After saving, start a new transaction in the Safe (for example, a token send) and take it to the review step. If gas estimation and the transaction simulation complete without errors, the Safe app is reading through your endpoint. The asset balances on the dashboard come from Safe’s hosted services rather than the RPC, so they aren’t a reliable signal. For proof that traffic reaches your node, check the request metrics for your endpoint in the Chainstack console — you’ll see the app’s read calls (eth_call, eth_estimateGas, and similar) as you use the Safe. To confirm the endpoint itself is healthy and on the right network, query it directly and check the returned chain ID:
curl YOUR_CHAINSTACK_ENDPOINT \
  -H 'content-type: application/json' \
  -d '{"jsonrpc":"2.0","method":"eth_chainId","params":[],"id":1}'
The hex result must match your Safe’s network — for example, 0x1 for Ethereum Mainnet. Look up chain IDs at chainlist.org.

Troubleshooting

  • No Settings menu. You’re on the Accounts welcome screen with no Safe open. Settings — and the Environment variables screen under it — only appears once you open a Safe account, so open or create one first.
  • Balances or transactions fail to load. The endpoint is likely on the wrong network. Confirm the chain ID with the eth_chainId call above, and that it matches the network your Safe is deployed on.
  • Endpoint unreachable. Verify the URL and authentication key. If the direct curl call above returns an error or no response, fix the endpoint before adding it to Safe.
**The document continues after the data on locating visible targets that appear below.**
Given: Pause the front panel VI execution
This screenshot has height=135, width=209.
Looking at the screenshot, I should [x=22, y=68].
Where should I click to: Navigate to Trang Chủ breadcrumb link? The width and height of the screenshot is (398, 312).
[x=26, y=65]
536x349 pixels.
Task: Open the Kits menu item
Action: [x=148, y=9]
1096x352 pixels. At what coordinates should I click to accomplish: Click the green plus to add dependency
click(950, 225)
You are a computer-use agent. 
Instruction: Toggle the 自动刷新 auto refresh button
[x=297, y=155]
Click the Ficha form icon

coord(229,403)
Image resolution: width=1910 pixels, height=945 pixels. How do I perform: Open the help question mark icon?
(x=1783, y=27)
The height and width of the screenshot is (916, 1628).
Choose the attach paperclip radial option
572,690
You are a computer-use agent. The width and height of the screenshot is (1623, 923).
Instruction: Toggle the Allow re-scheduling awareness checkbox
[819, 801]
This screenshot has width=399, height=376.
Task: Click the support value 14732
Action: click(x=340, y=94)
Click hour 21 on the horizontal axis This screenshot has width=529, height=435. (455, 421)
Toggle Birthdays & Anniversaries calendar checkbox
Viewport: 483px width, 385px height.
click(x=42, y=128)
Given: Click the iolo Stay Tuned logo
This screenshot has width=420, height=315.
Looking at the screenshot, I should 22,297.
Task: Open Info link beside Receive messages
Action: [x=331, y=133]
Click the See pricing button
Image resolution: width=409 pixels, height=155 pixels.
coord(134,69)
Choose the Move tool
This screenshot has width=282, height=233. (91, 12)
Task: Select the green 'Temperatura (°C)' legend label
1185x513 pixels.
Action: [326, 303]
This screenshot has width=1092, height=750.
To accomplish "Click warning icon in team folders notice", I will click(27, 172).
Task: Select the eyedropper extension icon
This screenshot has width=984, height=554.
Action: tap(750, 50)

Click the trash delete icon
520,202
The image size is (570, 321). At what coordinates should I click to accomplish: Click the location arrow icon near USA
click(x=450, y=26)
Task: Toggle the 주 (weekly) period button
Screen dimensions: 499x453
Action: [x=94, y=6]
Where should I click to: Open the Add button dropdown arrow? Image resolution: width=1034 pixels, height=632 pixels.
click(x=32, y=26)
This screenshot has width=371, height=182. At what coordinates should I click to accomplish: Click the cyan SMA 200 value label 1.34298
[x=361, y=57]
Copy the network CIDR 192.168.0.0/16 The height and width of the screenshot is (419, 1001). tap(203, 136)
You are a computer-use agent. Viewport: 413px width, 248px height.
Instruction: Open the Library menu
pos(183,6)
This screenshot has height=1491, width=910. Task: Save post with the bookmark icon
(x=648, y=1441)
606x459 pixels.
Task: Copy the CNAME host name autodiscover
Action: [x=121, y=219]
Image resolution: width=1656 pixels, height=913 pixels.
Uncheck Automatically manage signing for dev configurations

  • The override didn’t stick. Environment variables are stored in your browser’s local storage, per device. Set the endpoint again on each browser or device you use, and re-add it after clearing site data.
  • Revert to the default. Clear the RPC provider field and click Save to fall back to Safe’s built-in provider.
  • Use trusted RPC URLs only. A custom provider serves the on-chain state the Safe app reads — your Safe’s owners and nonce, gas estimates, and transaction simulations — so a malicious endpoint can feed you false information before you sign. Only use endpoints you control or trust.